When she was fired from the Sunday Express after publishing a story about Peter Mandelson’s Brazilian lover, she seemed to breeze effortlessly, if opportunistically, into a new life as a spin doctor, despite her lack of political experience.
Yet former newspaper colleagues still speak of her with affection and although she managed to make some high-powered enemies, both in Fleet Street and in Conservative Central Office, she seems to have inspired more devotion than enmity.
This will stand her in good stead now that she is once more out of a job. There is undoubtedly a place for her as a television presenter-cum-media and political pundit, as Unspun: The Secret Video Diaries of Amanda Platell was clearly designed to illustrate.
As job applications go it was a gloriously self-indulgent although nonetheless interesting 45 minutes and a pointer to the future direction of Ms Platell.
After her effective filleting of Michael Portillo and Francis Maude and her confession that she did not tell William Hague about the Channel 4 documentary, no matter how flattering it was to him, she would have a limited appeal to any future Tory Party leader.

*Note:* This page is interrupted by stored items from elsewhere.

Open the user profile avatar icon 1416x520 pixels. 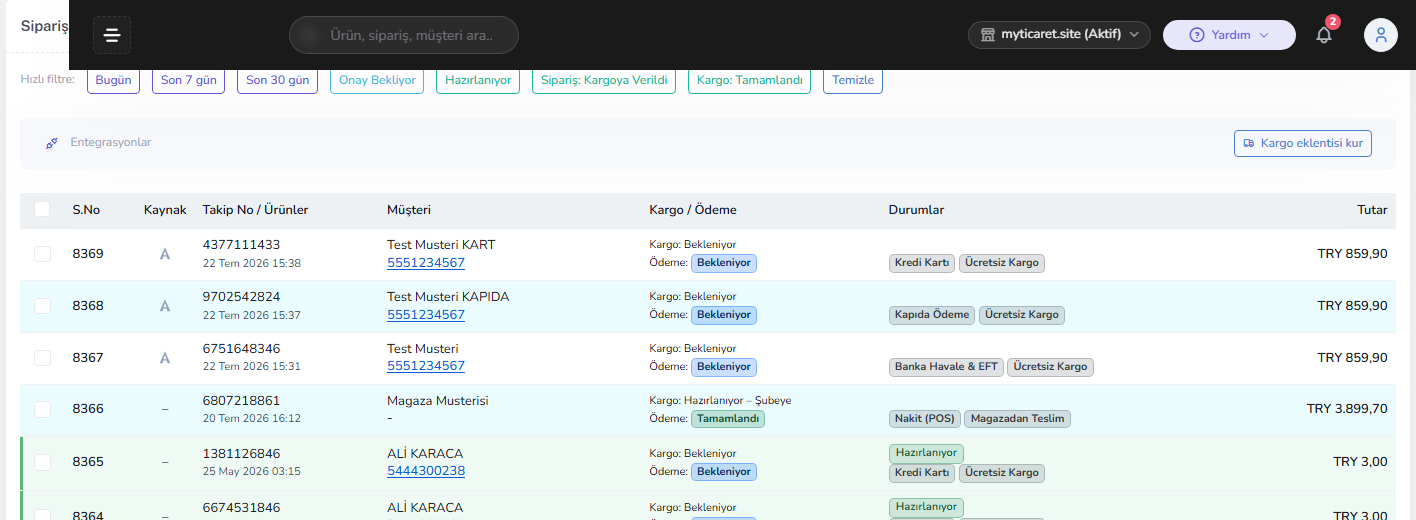point(1381,35)
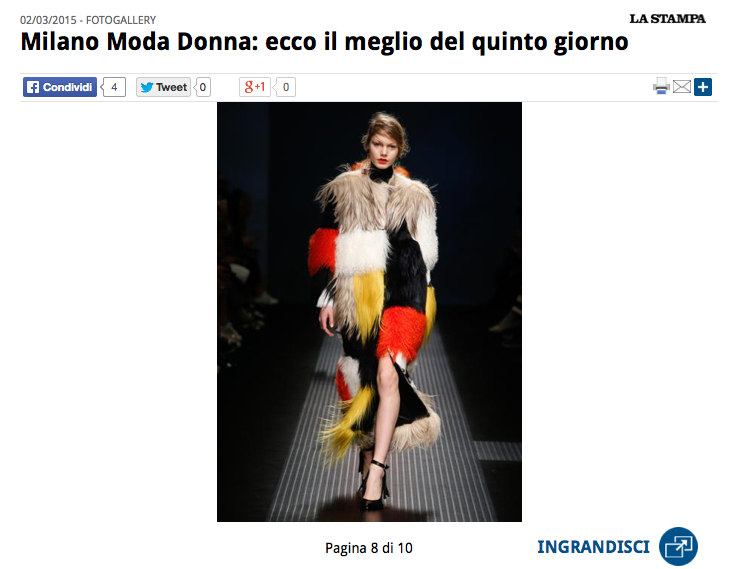
Task: Open more sharing options plus icon
Action: coord(703,87)
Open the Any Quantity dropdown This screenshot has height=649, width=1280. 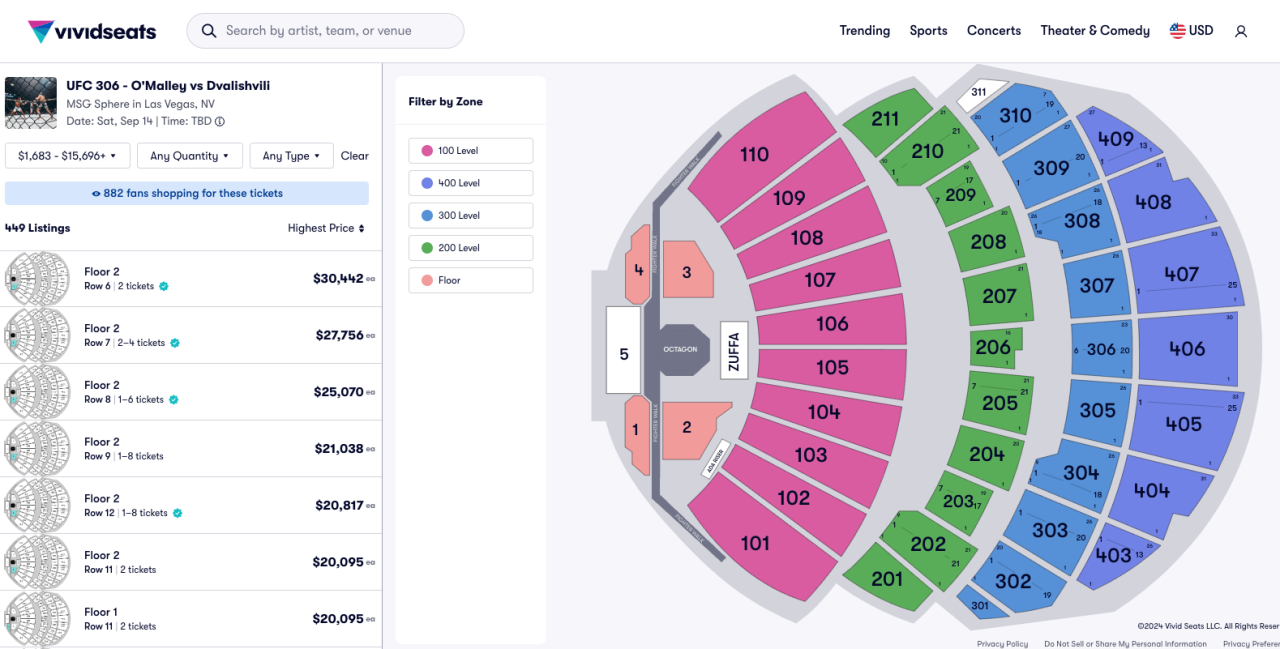point(189,155)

At one point she even confesses: "In my heart I don’t believe we can win but I would never say that to William." Nor should she have said it, if she intended to continue her brief reign as Queen of Spin, on national television.
Platell is essentially a journalist and as a journalist, as she has once more proven, she couldn’t sit on a good story.
One has only to remember how she taped a conversation her former fianc had with Princess Diana and, although she admitted flushing the tape down the loo in a fit of conscience, the story found its way into the newspapers.
She says that if Hague had taken Portillo’s advice and distanced himself from Lady Thatcher it would have been ‘Hasta la vista, baby" for all of them.
As far as politics and Platell is concerned, that is probably the case. But it’s unlikely to be the last we see of her. Another of the Terminator’s catch phrases is more appropriate and that’s "I’ll be back."